И все последующее он помнил смутно, оно виделось как сквозь толщу воды, он был оглушен, слезы лились, голоса звучали глухо, и смысл этих слов был неясен. Он боялся вмешиваться в то, что происходило в доме, отступился, предоставил действовать множеству появившихся в доме людей. Родственники, соседи, монашка, прихожане храма. Они вынесли жену из комнаты, спустили на первый этаж, и там обмыли. Он не видел всего этого, сидел сутуло в своем кабинете, слыша смутные голоса, звяк тазов и ведер. Когда наконец спустился, жена лежала, накрытая пеленой, в белом платке, с большим строгим и огрубелом лицом, на котором исчезли переливы жизни. Множество дорогих ему, неуловимых выражений — радости, обиды, восхищения, усталости, обожания. Смерть смыла весь этот утонченный орнамент, оставив одно лишь каменное, бесцветное основание. Монашка монотонно, как журчащий ручеек, читала над ней псалтырь. Ее сменила дочь. Прихожанки меняли друг друга.

Он вышел в сад и увидел прислоненную к беседке крышку гроба. Там, где еще недавно дремала жена и светилось ее любимое лицо, теперь была эта грубо сколоченная, примитивной формы, крышка, ужасавшая своей бездушной конфигурацией, означавшей конец всему. Конец счастью. Конец огромной, такой восхитительной и загадочной жизни, которую они провели вместе. Конец той глиняной кружки с алым петухом, который сверкал позолотой в ее руках. Конец тем молодым застольям, где они собирались с друзьями и пели русские песни. Конец тем ночам, когда он просыпался от детского плача, и видел жену, в белой рубахе с обнаженной грудью, к которой она подносила младенца. Конец тому ливню, под который они попали в старом парке, и бежали домой, среди фиолетовых молний. И это чувство конца, как заостренная игла, пронзила сердце, и Садовников, охнув, побрел в другой конец сада, чтобы не видеть этой страшной крышки с крестом.

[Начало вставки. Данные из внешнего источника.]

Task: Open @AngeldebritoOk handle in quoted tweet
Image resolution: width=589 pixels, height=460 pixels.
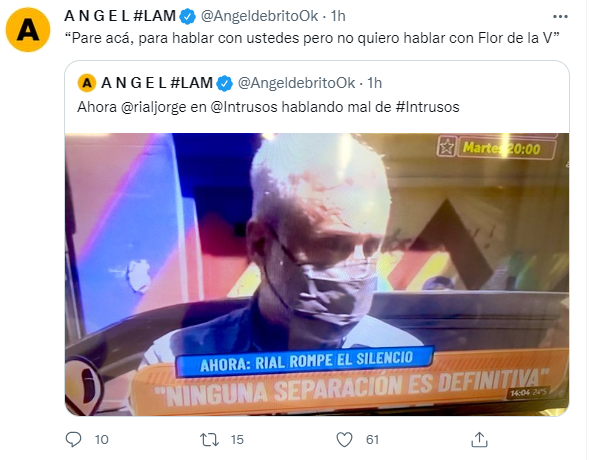Action: pos(296,83)
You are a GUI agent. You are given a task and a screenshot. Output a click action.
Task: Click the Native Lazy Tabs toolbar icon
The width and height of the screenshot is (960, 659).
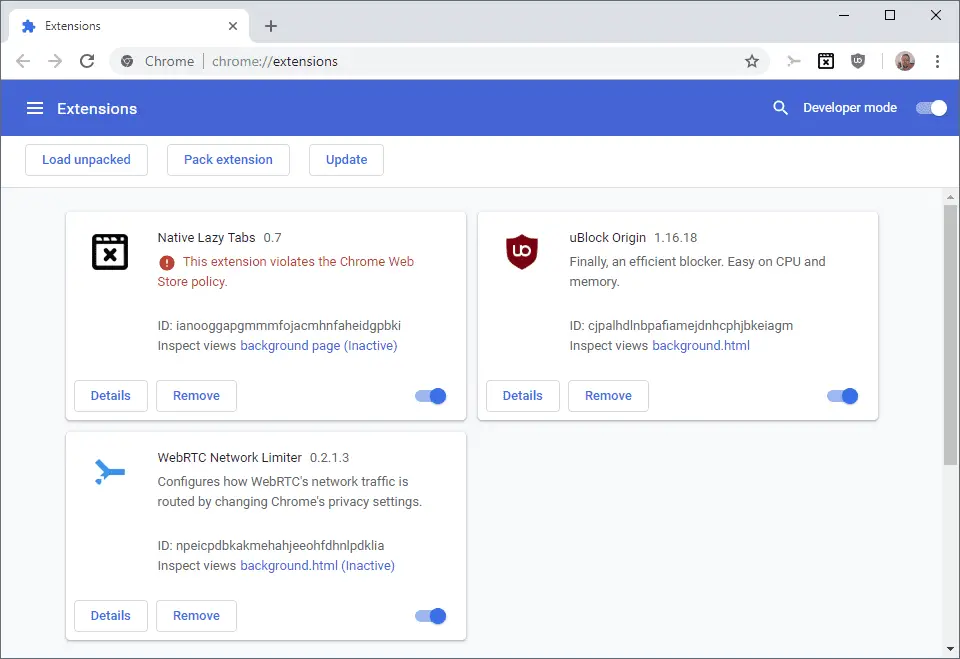pyautogui.click(x=826, y=61)
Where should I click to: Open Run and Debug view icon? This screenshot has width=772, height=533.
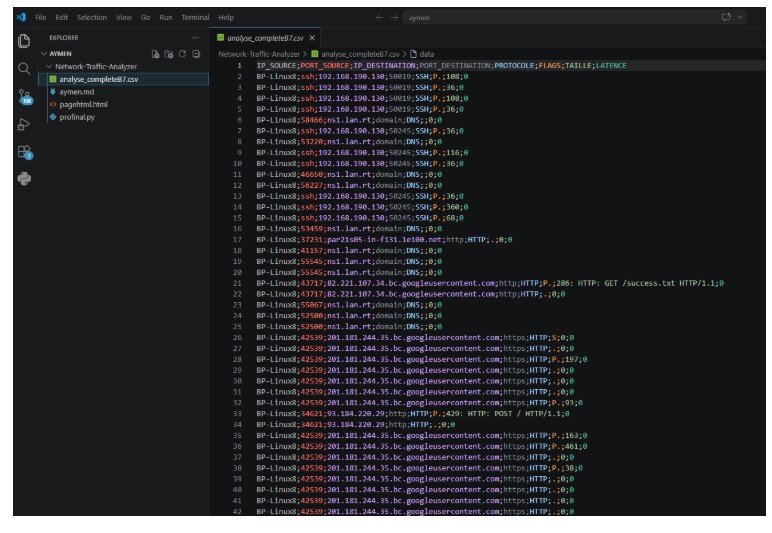(x=23, y=125)
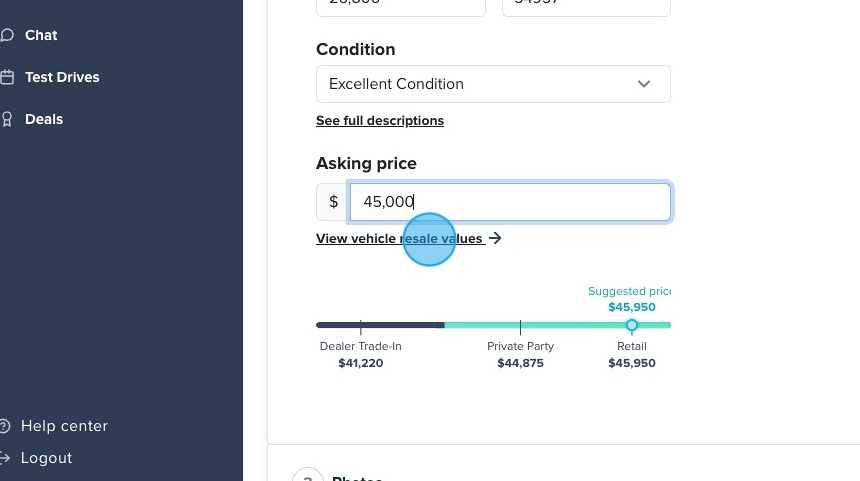Viewport: 860px width, 481px height.
Task: Click the Private Party tick on price bar
Action: (x=520, y=326)
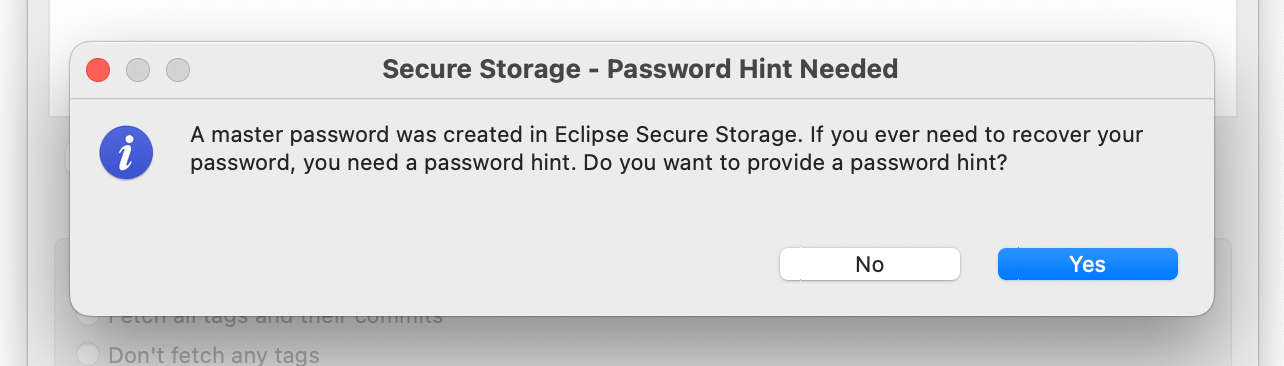Select the "Don't fetch any tags" radio button
1284x366 pixels.
pos(89,354)
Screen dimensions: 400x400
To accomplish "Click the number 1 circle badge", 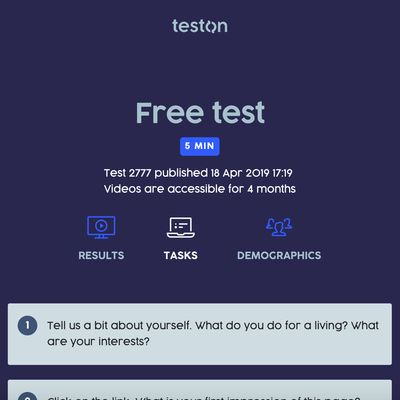I will (x=27, y=325).
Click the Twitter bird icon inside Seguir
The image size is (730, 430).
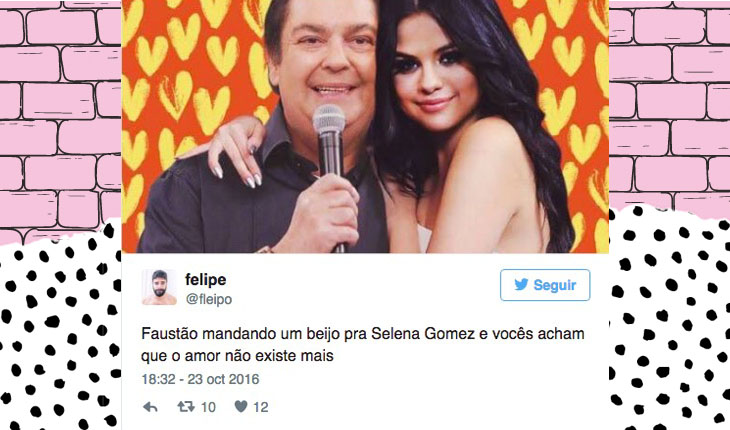click(x=521, y=284)
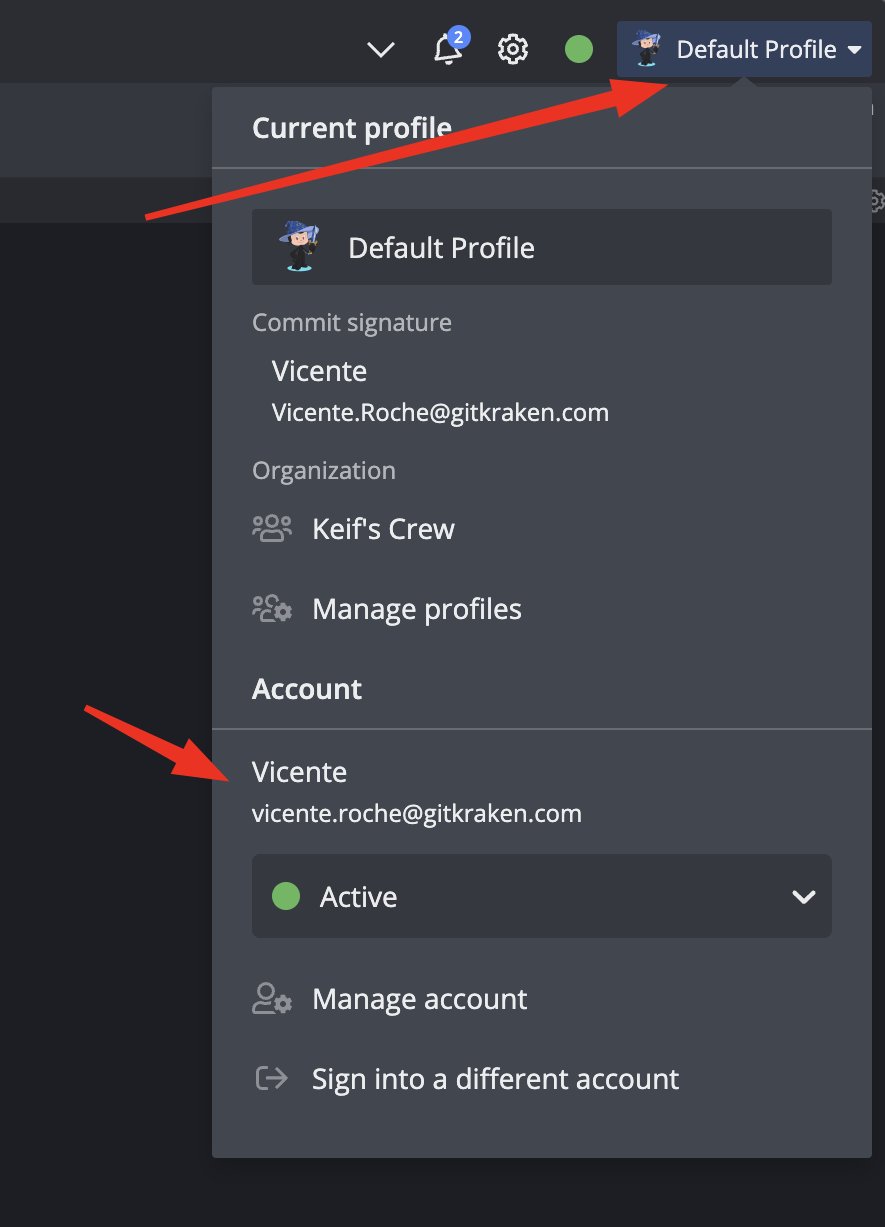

Приехал микроавтобус, чтобы увезти жену в церковь, где она проведет ночь перед погребением. Когда ее в гробу выносили из дома, и она плыла мимо цветника, мимо окон, мимо беседки, мимо белого, стоящего под березой стола, он с беззвучным рыданием понимал, что жена навсегда прощается с их домом, с их беседкой, с их окнами и цветами, и больше никогда сюда не вернется. Не приближаясь, он смотрел, как гроб исчезает в дверцах автобуса, машина, покачиваясь, уходит, и дом всеми своими окнами смотрит ей вслед.

Когда ее отпевали, она лежала в цветах, с бумажной полоской на лбу, среди золотых подсвечников и горящих свечей.